GKE Module • Path: terraform/gcp/gke.tf • Description: Sets up a private GKE cluster in autopilot mode, enabling features like horizontal pod autoscaling and HTTP load balancing.
Redis Module • Path: terraform/gcp/redis.tf • Description: Deploys a Redis cluster using Memorystore with specified node and shard configurations.
Storage Buckets Module • Path: terraform/gcp/storage.tf • Description: Creates Google Cloud Storage buckets with specific configurations, including versioning, lifecycle rules, and IAM bindings.
External Load Balancer Module • Path: terraform/gcp/external-loadbalancer.tf • Description: Configures an external HTTP(S) load balancer with CDN capabilities for serving static content.
Service Accounts Module • Path: terraform/gcp/service-accounts.tf • Description: Creates service accounts with specific roles for accessing GCP services like Redis and Cloud SQL.

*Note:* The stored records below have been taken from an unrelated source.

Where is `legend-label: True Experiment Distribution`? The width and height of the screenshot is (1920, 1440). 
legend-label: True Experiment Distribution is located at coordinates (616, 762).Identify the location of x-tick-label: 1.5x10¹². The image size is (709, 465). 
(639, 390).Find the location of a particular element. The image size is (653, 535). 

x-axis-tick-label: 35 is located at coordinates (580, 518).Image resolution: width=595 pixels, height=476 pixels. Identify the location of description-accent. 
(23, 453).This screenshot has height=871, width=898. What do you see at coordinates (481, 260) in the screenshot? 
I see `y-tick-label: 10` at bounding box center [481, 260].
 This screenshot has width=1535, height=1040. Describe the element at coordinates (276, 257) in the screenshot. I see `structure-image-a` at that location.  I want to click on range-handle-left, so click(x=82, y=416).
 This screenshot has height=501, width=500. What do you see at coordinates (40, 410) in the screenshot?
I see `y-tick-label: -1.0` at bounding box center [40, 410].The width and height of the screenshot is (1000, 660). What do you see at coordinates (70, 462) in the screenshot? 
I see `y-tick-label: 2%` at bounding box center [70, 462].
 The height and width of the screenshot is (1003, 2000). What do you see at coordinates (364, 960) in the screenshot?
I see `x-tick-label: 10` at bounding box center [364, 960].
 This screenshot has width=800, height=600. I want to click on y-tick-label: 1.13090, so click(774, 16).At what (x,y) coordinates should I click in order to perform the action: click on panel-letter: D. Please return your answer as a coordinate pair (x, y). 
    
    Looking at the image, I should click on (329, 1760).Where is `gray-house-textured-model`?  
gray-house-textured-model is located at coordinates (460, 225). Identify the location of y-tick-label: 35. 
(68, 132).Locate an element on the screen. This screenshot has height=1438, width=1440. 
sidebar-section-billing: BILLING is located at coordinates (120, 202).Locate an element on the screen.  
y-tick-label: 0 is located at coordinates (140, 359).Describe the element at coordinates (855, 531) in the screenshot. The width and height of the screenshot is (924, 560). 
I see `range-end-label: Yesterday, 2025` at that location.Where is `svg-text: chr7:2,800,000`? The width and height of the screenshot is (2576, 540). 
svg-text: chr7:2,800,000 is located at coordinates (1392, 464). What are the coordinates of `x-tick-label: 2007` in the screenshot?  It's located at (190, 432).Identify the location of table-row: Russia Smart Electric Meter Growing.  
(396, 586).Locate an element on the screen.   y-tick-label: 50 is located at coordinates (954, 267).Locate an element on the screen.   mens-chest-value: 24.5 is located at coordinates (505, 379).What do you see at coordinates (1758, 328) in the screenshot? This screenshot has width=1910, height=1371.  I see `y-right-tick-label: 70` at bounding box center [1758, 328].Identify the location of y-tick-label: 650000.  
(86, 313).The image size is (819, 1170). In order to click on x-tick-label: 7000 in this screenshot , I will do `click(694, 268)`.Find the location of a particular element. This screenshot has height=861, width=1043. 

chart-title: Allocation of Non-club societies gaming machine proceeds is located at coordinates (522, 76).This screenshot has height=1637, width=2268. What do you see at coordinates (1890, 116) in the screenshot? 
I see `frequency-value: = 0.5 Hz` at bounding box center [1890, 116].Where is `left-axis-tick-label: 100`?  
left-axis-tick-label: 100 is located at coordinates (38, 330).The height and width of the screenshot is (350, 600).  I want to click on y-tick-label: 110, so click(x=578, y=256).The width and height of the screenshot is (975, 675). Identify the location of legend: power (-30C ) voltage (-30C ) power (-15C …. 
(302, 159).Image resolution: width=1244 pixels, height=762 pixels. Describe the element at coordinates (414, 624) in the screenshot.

Project Services Module • Path: terraform/gcp/project-services.tf • Description: Enables necessary GCP APIs for the project, such as Compute Engine, Kubernetes Engine, and more.
Variables
The configuration uses variables defined in variables.tf and terraform.tfvars. Ensure they are correctly set for your environment.
Outputs
The configuration outputs sensitive information like the SQL database password, which is marked as sensitive in outputs.tf.
Notes
- Ensure that the GCP project ID and other variables are correctly set in terraform.tfvars.
- Review the IAM roles and permissions to ensure they align with your security policies.
For any issues or questions, please refer to the Terraform documentation or the GCP documentation.